Monday, December 1, 2025

The Era of Groping in the Dark Side of Politics: Japanese Politics and the Shift in Public Opinion, 1974-1976

The Era of Groping in the Dark Side of Politics: Japanese Politics and the Shift in Public Opinion, 1974-1976

Around 1975, there was a thick atmosphere of instability in Japanese politics, as if the ground itself was slowly shaking. It was no coincidence that a magazine article stated, "The world of politics is a dark place," but there was a multilayered shadow over that period. First, the Kakuei Tanaka money connections scandal that surfaced in 1974 turned the public's attention to the other side of politics, casting a shadow of distrust over the every move of politicians. Kakuei was regarded as a politician with a can-do attitude, but at the same time his name was inscribed as a symbol of money politics because of the opaqueness of his corporate donations and land transactions. His resignation did not mean the end of the situation, but only the beginning of the political turmoil that was to follow.

The cabinet of Takeo Miki, which emerged after Tanaka's resignation, was always on shaky ground, as it was continually opposed by the Kakuei faction within the party, despite its commitment to clean politics. In Nagata-cho, the power of factions pulled invisible strings, and tensions remained high, with no one knowing who might lose his or her post at any moment. Politics wavered as if it had lost its axis, and an unforeseen fear of what might happen tomorrow spread among the people.

On top of this, the economic uncertainty that followed the 1973 oil shock deepened the distrust of politics. Prices remained unsettled, small businesses took a hit, and real wages stagnated. From the perspective of daily life, even a single change in a market price tag cast a shadow over the future, precipitating a quiet anxiety in the hearts of the people. The political turmoil has further inflated this anxiety, blurring the outlines of what can be depended on.

Meanwhile, in the U.S., President Nixon resigned in 1974 after the Watergate scandal, and the dramatic development of "the judiciary judging even the president" shocked the world. Among Japanese intellectuals, there was a sense of wonder and envy at the strength of the American judiciary, which made them even more aware of the lack of transparency and ambiguous familiarity between the powers that be in Japanese politics. The sentence in the magazine, "The United States is a superior nation in its ability to prosecute with impunity the judiciary," may seem like a light-hearted joke, but it is a sharp reminder of the low self-esteem Japanese people had at the time.

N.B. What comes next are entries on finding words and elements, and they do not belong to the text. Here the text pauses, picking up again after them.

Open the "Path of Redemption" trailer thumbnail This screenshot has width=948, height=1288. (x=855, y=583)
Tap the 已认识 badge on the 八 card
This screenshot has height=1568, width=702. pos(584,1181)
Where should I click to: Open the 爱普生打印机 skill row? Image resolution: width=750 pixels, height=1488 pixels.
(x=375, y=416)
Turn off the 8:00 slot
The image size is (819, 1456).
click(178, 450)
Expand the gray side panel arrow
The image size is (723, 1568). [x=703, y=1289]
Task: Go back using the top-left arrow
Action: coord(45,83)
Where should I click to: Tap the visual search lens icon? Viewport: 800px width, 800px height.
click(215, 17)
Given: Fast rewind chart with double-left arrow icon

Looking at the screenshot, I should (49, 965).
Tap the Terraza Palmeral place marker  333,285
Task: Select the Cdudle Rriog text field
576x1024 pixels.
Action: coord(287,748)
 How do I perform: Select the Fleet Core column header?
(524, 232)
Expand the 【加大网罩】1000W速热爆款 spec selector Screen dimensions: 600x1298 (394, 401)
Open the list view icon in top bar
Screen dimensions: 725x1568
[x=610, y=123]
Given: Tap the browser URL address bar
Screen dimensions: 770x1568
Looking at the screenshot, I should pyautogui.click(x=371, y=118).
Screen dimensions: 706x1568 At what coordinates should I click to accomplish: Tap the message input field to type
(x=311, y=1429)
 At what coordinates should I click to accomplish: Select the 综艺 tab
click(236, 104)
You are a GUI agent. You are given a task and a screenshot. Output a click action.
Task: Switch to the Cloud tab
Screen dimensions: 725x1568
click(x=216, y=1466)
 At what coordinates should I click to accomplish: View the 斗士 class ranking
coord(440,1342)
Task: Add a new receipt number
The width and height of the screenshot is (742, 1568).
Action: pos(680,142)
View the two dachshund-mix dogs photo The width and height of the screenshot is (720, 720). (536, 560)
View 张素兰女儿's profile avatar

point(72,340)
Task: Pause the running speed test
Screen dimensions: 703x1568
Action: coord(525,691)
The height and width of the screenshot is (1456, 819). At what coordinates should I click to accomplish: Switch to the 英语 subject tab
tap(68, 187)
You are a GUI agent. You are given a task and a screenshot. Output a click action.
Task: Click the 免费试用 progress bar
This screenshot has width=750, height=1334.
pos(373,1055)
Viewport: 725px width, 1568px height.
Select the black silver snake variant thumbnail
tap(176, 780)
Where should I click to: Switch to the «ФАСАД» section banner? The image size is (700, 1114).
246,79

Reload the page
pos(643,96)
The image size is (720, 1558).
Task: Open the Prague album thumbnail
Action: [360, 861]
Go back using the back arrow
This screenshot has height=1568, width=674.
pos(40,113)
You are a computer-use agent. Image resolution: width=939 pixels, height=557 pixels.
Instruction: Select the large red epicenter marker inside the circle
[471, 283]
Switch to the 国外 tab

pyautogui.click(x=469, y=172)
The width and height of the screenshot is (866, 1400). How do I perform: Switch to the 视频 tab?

When superimposed on this background, it becomes clear that behind the sentence, "Politics is a dark place," lies deep within the murkiness and vacillation that Japan was facing from 1974 to 1976. Political turmoil, economic instability, and international turmoil were intricately intertwined, and the people of Japan were spending their days groping their way through the darkness, unable to see what lay ahead. The words written in the magazine are like an unintentional sigh of the times, conveying the outlines of the "darkness" that the Japanese of that era paused and gazed upon.